I was having a conversation with a friend about the likelihood of the existence of other forms of intelligent life out there. He was arguing that if life was out there, we'd have seen better evidence of it by now. I'd been thinking about related issues, but was more interested in the question of what conditions are really needed for the evolution of intelligent life on another planet. My proposal was then that we should all have our own competing versions of the Drake equation over which to argue. Here's my version.

First, I haven't been able to find any stories that describe a satisfactory form of life that doesn't originate as water+carbon based, so let's assume that's the kind life we're talking about.

We have good data now that planets are common -- as common as stars. 10's of billions ($10^{10}$).

$10^{-2}$ of those planets are in the habitable zone (rough guess)

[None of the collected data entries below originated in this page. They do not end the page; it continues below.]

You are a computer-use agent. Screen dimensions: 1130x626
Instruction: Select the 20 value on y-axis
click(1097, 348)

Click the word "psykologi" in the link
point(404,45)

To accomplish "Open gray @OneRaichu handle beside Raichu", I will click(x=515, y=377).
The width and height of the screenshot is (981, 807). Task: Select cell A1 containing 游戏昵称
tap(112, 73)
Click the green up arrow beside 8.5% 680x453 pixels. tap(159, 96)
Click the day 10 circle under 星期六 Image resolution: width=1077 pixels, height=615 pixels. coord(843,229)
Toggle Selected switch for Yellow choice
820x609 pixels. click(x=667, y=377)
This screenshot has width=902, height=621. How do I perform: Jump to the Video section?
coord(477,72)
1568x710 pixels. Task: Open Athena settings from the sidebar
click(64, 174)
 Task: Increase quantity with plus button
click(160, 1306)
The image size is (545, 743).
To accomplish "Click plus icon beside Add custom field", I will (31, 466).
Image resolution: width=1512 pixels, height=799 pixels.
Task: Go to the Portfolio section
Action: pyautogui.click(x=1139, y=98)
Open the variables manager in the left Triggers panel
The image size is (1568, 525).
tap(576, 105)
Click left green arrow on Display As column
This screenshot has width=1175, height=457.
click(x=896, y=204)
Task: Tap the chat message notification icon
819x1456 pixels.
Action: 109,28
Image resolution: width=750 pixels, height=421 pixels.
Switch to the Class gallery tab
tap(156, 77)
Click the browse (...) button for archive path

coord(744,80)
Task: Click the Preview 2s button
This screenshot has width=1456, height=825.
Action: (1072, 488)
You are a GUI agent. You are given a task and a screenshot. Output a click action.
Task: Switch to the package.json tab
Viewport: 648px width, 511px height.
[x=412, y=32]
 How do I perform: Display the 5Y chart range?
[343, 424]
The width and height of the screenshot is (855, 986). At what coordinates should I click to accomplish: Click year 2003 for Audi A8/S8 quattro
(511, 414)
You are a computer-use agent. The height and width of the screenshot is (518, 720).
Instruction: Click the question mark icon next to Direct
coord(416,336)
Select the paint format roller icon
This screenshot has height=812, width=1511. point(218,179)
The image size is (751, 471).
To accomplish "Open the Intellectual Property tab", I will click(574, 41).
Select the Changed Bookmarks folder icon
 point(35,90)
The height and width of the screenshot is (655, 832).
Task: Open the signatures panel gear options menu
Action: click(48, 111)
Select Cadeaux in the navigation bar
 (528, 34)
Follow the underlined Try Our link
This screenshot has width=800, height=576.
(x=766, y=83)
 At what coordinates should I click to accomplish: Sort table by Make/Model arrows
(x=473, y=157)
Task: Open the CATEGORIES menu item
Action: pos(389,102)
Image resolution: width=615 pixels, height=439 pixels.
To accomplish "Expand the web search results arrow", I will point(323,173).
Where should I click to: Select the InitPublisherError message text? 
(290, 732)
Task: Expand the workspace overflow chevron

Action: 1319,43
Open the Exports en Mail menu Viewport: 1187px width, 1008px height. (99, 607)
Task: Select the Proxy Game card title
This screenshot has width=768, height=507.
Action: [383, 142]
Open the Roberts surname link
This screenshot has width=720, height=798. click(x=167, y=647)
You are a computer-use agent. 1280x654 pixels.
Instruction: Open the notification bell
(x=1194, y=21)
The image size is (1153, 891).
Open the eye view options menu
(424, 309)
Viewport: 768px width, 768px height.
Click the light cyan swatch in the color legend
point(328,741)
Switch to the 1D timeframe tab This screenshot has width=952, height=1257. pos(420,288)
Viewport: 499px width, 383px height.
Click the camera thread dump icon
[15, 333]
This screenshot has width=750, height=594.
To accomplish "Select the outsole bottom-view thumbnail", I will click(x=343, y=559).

There should be a factor for the planet being just the right size -- large enough to hold water down, but small enough that it's gravity well is easy to escape, but let's skip it and let the astronomers help out there.

All of these develop life (I think life is common on these planets with liquid water, though this is clearly a personal bias.)

Now, what's the chance life evolves to our level of complexity?

$10^{-3}$ because you need a crooked planet! Only on a planet with strong seasonality with fore-sight be evolutionarily beneficial. But too large a tilt could make the place un-inhabitable.

$10^{-3}$ because you need enough fossil fuel to provide a long window of opportunity during which interplanetary life is established, AND nuclear war is avoided.

That puts us at around $100$ space-faring civilizations in the galaxy (at a given time).

A tilt-term isn't in the original drake equation. One of the tasks implicit in the use of the Drake equation is to determine what conditions are necessary for the emergence of ``intelligent life'' from the primordial ooze. Defining ``intelligence'' or sapiency is perhaps a fool's errand -- Roadside Picnic and Solaris give good metaphors for the inherent challenges, and the Turing test we do have is so very disappointing. But even assuming we know ``intelligence'' when we see it, when can intelligence evolve? To me, intelligence is an ability to learn and plan ahead to deal with predictable changes in the world successfully. If your world never changes, there's no reason for intelligence. So,... intelligence will only appear on worlds that (1) possess stable tropical regions where life can get a foothold, and (2) other regions where large regular variations in which survival requires anticipation and preparation.

On our own planet, this has happened in three ways. First, earth rotates daily and always has (unlike mercury, for example). That's got to be pretty common, but we shouldn't forget it. Second, our moon drives mild ocean tides on a daily basis. This may have created the most important opportunities for the evolution of terrestrial vertabrate lifeforms. Third, earth is tilted relative to it's orbital plane around the sun. This probably happened during the earths creation billions of years ago. This creates seasons and the opportunity for complex terrestrial life-cycles that exploit annual variation in environment. So, at two important transitions complexity, earth has been special.

Once that leap to intelligent life happens, it seems trivial for some form of life to disperse through the galaxy, and we should be able to find evidence. This makes me think that rapid sublight traversal of the interstellar voids may be a much more hazardous undertaking than one might estimated at first pass.